Educare centers are specially designed, full-day, year-round early learning schools that require highly trained teachers, low adult-child ratios, robust parent and family engagement activities and rigorous evaluation processes. Independent evaluations have shown that at-risk children who participate in five full years at Educare centers arrive at school on par with average kindergartners – regardless of their socioeconomic status.
Educares also are catalysts for change – serving children and families first while also functioning as “showrooms” in which policymakers, business leaders and others learn about the value of investing in the early years.
Early childhood education is one of the highest priorities for the University of Nebraska, and earlier this year, the university announced a founding gift from Buffett to establish the Buffett Early Childhood Institute, a multi-disciplinary research, education, outreach and policy center dedicated to the development and success of children from birth to age 8. The Buffett institute focuses especially on children who are vulnerable because of poverty, abuse, or developmental, learning or behavioral challenges.
Through the Buffett institute, the university will be an ongoing partner in Nebraska’s Educare centers, providing assessment resources as well as graduate teachers from its early childhood education programs.
“The University of Nebraska, through its Buffett Early Childhood Institute, is delighted to be a partner in the development of Lincoln’s first Educare center,” said NU President James B. Milliken. “We have significant history and expertise in early childhood education and we are well-positioned to leverage our experience to help transform the lives of our most vulnerable children. I believe the Buffett Institute will establish a new model for the engagement of public higher education in early childhood – one in which we put our resources to work to solve a great challenge facing our state.

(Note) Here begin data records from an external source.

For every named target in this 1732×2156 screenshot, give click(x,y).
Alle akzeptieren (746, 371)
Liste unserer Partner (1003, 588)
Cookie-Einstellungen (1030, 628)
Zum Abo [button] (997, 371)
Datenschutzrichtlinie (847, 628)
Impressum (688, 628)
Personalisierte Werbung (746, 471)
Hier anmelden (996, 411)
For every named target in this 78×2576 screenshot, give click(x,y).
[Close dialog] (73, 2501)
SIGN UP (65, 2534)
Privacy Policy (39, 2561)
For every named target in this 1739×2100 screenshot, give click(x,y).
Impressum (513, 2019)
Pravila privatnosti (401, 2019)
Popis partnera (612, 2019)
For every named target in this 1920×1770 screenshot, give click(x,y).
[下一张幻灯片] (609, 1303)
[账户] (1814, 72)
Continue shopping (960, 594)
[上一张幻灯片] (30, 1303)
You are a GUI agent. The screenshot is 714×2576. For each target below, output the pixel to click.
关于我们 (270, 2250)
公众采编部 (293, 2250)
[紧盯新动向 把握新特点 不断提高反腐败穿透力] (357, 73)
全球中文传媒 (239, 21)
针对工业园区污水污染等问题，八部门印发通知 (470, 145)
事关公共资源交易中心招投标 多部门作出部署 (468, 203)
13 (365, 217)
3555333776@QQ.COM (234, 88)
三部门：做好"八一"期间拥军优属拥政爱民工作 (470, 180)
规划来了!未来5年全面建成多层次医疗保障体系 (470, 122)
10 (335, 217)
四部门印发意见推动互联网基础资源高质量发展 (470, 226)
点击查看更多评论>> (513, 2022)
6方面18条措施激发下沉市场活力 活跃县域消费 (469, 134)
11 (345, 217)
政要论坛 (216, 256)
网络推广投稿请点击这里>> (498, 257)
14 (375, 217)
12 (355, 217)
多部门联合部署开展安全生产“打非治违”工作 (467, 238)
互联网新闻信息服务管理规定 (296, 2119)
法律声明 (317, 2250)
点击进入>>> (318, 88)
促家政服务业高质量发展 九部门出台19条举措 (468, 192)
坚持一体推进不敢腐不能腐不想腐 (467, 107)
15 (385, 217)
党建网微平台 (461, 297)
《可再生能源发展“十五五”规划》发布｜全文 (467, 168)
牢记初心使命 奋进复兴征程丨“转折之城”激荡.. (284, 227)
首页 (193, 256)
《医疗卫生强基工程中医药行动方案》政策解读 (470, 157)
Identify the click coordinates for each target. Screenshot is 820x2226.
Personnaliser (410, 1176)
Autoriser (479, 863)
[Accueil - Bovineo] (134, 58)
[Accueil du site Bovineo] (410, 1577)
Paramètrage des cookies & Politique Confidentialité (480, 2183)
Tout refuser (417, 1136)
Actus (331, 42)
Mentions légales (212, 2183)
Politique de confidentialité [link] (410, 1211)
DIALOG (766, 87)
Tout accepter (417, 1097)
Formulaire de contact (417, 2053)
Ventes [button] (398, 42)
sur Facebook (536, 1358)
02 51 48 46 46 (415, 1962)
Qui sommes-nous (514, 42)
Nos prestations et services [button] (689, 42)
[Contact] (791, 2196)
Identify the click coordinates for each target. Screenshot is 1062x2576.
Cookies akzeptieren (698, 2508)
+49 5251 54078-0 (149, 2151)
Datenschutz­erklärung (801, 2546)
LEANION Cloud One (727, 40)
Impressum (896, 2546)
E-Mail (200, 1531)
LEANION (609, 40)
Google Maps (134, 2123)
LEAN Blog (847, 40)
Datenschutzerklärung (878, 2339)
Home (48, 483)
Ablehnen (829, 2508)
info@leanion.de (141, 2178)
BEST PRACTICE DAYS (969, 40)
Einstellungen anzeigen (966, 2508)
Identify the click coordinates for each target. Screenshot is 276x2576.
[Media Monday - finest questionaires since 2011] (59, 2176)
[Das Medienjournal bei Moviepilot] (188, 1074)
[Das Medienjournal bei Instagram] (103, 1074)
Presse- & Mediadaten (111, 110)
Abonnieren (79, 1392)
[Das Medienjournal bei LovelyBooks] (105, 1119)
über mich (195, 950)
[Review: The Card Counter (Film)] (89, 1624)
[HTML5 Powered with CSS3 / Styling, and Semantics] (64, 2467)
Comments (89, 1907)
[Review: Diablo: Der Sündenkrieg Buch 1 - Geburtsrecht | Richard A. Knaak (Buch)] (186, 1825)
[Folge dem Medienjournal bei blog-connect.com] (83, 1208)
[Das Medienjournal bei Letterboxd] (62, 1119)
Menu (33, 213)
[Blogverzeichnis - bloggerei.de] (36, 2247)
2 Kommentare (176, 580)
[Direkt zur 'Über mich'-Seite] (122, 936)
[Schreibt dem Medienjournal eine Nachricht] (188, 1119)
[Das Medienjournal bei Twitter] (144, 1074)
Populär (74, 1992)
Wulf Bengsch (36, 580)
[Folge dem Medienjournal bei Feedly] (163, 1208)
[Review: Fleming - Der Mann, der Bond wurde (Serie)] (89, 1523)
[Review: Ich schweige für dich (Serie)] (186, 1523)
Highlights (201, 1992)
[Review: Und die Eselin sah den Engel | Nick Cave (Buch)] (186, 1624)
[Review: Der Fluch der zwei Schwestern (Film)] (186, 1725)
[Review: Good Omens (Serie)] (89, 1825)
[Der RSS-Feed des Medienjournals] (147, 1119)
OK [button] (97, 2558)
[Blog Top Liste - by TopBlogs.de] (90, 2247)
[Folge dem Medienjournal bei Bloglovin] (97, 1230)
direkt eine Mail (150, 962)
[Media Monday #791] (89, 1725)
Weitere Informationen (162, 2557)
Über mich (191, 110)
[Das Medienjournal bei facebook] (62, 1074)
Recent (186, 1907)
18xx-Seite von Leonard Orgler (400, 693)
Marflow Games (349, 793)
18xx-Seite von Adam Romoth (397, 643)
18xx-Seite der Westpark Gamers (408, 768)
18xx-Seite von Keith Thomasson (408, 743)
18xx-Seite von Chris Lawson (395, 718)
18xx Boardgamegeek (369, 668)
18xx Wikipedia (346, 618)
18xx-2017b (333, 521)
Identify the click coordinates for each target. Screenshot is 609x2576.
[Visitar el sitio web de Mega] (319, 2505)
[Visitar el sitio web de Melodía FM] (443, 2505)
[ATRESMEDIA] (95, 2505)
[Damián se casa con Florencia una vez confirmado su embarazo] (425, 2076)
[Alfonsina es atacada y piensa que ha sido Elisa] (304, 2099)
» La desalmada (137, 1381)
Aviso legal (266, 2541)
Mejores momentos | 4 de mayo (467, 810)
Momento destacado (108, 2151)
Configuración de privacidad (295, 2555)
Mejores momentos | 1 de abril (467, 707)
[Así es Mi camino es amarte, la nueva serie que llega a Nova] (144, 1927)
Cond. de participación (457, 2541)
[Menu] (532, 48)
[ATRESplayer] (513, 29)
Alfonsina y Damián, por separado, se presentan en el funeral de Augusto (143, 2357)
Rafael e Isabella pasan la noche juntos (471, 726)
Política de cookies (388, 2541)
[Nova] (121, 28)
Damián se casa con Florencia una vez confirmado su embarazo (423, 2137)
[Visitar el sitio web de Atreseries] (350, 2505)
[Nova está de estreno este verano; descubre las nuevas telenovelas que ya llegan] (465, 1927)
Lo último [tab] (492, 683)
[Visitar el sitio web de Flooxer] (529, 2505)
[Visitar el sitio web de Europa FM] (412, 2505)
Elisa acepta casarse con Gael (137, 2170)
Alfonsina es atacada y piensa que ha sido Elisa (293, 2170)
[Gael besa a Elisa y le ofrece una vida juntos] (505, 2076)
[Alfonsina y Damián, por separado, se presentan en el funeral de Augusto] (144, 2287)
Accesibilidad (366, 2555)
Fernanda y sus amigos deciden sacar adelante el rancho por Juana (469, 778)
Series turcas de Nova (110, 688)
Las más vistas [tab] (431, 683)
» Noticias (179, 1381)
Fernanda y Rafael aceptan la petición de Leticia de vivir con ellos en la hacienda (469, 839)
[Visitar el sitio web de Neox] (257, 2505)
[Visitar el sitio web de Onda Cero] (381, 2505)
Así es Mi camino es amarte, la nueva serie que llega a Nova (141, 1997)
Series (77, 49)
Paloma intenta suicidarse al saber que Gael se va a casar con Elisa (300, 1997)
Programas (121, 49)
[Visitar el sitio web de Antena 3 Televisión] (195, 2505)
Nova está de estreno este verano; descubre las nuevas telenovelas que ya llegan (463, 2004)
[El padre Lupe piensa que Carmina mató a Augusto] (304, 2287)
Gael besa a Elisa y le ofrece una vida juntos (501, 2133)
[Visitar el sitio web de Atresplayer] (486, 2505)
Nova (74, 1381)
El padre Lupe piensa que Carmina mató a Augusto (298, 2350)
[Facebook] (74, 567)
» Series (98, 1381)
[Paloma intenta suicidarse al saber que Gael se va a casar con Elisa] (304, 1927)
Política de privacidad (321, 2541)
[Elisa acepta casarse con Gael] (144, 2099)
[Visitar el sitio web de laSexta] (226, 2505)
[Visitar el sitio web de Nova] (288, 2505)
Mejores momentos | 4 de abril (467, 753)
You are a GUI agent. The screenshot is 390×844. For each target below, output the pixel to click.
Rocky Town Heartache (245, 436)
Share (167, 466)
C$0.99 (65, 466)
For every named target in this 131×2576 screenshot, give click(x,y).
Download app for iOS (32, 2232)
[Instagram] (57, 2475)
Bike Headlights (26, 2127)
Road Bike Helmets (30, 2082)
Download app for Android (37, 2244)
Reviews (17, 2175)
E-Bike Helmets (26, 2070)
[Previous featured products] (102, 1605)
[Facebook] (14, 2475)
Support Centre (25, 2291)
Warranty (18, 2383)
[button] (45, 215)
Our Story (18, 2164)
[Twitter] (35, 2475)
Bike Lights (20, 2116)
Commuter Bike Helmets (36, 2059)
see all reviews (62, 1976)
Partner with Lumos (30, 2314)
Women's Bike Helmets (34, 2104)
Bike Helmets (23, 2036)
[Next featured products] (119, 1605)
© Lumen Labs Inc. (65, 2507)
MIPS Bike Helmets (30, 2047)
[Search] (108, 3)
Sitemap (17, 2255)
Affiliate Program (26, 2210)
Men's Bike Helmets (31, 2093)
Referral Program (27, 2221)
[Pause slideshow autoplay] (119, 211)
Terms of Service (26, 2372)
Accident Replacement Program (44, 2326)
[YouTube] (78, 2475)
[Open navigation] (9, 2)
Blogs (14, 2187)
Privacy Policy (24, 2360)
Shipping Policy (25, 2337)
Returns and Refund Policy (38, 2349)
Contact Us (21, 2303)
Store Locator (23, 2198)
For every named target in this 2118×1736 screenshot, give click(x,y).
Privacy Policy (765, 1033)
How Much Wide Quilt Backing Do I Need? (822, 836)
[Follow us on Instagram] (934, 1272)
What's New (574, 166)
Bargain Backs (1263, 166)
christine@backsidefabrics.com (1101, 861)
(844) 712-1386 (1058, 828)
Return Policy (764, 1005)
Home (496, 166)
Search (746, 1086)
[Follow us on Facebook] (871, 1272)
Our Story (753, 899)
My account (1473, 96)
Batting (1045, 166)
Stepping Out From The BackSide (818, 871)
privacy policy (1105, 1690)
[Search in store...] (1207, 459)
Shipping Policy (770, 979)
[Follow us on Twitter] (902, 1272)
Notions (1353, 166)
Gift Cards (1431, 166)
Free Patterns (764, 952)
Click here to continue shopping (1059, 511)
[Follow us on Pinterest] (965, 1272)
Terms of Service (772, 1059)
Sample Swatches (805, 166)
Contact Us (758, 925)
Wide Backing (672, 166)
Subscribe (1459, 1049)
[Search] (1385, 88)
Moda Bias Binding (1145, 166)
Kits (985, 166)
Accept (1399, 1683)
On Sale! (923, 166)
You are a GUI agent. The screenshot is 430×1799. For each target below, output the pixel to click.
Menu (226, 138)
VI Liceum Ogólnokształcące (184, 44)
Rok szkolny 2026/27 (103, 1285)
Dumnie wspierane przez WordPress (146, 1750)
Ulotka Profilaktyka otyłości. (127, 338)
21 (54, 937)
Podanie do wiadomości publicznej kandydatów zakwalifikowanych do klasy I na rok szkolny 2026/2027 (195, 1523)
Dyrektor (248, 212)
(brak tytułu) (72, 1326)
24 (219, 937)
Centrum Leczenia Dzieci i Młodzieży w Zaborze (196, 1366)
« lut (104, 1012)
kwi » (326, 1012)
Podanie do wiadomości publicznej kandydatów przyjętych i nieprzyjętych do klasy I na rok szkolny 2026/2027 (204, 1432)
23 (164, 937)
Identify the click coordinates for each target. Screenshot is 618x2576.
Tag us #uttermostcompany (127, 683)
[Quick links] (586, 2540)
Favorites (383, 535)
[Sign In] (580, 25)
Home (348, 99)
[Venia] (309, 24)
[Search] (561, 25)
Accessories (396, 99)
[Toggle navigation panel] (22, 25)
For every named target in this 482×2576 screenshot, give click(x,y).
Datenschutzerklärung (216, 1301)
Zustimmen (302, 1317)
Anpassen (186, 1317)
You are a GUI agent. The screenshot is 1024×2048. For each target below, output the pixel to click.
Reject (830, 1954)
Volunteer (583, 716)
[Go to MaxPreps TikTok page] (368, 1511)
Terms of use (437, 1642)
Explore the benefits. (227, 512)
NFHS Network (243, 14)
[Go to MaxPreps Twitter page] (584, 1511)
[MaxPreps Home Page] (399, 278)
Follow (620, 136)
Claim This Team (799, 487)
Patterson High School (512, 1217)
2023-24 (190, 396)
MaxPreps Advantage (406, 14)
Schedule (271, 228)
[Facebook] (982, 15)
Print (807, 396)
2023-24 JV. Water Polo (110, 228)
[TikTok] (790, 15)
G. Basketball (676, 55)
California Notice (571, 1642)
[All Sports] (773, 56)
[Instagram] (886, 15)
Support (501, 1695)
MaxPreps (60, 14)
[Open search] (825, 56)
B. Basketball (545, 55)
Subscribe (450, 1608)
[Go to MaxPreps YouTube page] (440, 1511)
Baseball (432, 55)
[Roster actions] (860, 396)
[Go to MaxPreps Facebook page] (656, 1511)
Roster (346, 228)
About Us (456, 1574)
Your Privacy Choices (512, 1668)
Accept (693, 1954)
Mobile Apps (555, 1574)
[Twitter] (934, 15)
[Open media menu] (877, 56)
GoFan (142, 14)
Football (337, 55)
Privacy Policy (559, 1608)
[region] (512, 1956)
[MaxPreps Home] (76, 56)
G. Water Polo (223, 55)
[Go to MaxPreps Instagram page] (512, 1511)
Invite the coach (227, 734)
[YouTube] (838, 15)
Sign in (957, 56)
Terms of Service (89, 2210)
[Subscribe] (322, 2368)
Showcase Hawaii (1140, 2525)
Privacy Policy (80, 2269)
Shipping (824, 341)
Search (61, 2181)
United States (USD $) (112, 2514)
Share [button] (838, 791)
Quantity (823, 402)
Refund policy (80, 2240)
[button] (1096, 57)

This is a truly exciting day for the University, the city of Lincoln and, most importantly, the Nebraska children and families who will benefit.”
Marilyn Moore, associate superintendent of instruction for LPS, said: “Lincoln Public Schools is especially pleased to have this option for our earliest learners: an environment that will support them and their families during those early, tender years, when they are growing physically, mentally, cognitively, emotionally and socially. Our children will benefit from this program for their entire lives, and so will the community.”
Community Action Partnership is the Head Start and Early Head Start grantee, serving 758 children and their families in Lancaster and Saunders counties. Community Action has a long history of providing developmental and educational services to the neediest children and families in Lincoln. Partnering with Educare will increase the availability of full-day services for these children whose parents are working or attending school full-time.
“Lincoln’s youngest and neediest children and their families deserve the highest-quality care and services possible, and we have no doubt that Educare Lincoln will strengthen our capacity to serve these families effectively,” said Aaron Bowen, Head Start director and chief operating officer of the Community Action Partnership of Lancaster and Saunders Counties. “This project is one of the most significant developments in Community Action’s 46 years of leading Head Start programming in our community.”
In addition to Lincoln’s Educare, three other centers around the country are under construction or will break ground this year, and another nine are in various stages of development.